There's a reason why all online services are encoding in software (usually with x264 & co.) for mainstream most used profiles (that is, SD/HD, many also for 4K).

It just doesn't make sense from product quality, user experience or financial perspective. It only makes sense if you never check the results of your production.

5. izacus ◴[] No.41056269[source]
Can you explain your point there though? It won't change the fact that you could deliver the same visual quality at significantly reduced bandiwdth cost FOR YOU and for the user. You're making user experience worse (e.g. on less stable 4G/5G links and limited connections), paying more for your egress bandwidth for what? Using an expensive GPU block (with most of its cores idling) to encode slightly faster than a cheaper CPU core will do?

It just doesn't make sense to save a few minutes of encoding time (a one time operation) when that costs you and users money every single time that file is streamed.

replies(1): >>41056378 #
6. GordonS ◴[] No.41056295[source]
I found this recently too - encoding my video using either AMD or Nvidia hardware encoding resulted in poor quality. But what's the reason for this?
replies(2): >>41056389 #>>41059846 #
7. visualblind ◴[] No.41056378{3}[source]
> Using an expensive GPU block (with most of its cores idling) to encode slightly faster than a cheaper CPU core will do?

Slightly faster? Sir, I do think you are mistaken.

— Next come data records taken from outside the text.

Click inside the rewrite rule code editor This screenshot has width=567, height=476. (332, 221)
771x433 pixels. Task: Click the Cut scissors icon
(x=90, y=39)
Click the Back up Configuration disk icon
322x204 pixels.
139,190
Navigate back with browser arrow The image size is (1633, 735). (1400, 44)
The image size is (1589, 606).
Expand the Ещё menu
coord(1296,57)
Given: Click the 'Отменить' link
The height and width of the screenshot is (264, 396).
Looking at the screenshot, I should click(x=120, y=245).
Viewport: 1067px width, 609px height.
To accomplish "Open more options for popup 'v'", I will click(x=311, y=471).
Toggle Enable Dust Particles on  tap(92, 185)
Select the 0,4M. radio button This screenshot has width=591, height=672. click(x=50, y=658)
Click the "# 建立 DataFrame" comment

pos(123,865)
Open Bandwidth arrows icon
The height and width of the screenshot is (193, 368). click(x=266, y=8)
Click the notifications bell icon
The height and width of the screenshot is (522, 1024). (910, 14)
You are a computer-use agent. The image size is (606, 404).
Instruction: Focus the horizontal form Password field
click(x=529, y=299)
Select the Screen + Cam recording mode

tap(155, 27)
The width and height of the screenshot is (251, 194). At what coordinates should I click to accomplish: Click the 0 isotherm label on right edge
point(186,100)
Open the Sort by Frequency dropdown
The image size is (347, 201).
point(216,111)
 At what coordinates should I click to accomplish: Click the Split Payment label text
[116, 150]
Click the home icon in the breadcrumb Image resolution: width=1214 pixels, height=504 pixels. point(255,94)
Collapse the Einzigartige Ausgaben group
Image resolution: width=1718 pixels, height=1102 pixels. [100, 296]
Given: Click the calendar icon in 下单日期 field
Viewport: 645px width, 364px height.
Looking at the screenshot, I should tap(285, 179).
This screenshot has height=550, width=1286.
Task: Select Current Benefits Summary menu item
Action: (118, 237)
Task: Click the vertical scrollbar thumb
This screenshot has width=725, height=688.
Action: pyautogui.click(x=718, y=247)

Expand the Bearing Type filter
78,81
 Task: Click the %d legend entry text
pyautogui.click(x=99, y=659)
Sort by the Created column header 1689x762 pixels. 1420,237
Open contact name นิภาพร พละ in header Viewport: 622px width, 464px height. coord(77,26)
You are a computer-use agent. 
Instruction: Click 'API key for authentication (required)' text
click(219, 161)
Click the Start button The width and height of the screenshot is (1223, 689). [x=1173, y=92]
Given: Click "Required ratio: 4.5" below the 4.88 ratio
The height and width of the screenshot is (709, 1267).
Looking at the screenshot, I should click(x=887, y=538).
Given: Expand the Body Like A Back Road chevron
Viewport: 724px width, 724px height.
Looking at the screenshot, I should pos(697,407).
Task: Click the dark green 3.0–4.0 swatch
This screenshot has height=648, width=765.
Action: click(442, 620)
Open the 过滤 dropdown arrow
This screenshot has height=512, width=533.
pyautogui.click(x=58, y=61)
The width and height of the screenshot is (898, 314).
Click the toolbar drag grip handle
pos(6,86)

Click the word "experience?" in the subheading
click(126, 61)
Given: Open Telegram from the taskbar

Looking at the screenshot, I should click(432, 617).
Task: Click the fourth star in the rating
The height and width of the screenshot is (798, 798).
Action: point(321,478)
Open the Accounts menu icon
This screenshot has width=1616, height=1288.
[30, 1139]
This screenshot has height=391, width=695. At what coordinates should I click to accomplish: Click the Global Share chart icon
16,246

There are other variables go that into it such as choosing between constant or variable bitrates & variable or constant frame rate, and profiles obviously. There's a crapload of other directives that you can tweak as well.

I see what you mean though, you're right if you have CPU with lot of cores/threads/horsepower then you should use that instead of hardware-accel transcoding. I don't.

8. amelius ◴[] No.41056389[source]
Probably because they're optimized for low-latency.

Anyway, by hardware encoders people typically mean dedicated hardware.

9. izacus ◴[] No.41059846[source]
In short - on the CPU the encoders spend more time looking for similarities between frames and have access to more frames of history to find repetitions. Finding similarities is where all the compression comes from.

The hardware encoders are designed to be fast (at least realtime), small (in component count) and power efficient so they usually don't have the ability to do extensive searches for similarities in frames to really squeeze out the best compression. Pretty much all of them are also largely fixed in supported operations during encode so you can't really implement better algorithms with software updates on them.

Making them better would mean growing their (sillicon) size which would make the graphics cards more expensive to produce and take space away from actual GPU cores. Most customers don't buy a GeForce for its video encoder. And once you'd grow them enough, you'd get something similar to a CPU anyway.

And this is how we get back full circle - even enterprise "encoder-in-a-box" providers have lately gone from boxes with ASICs in them to essentially seling proprietary servers with normal CPUs and proprietary OS on them. With the current prices of 64-core+ CPUs, it just doesn't make much sense to design ASICs and HW encoding blocks for these types of encodes.

Realtime encoding is, of course, another game.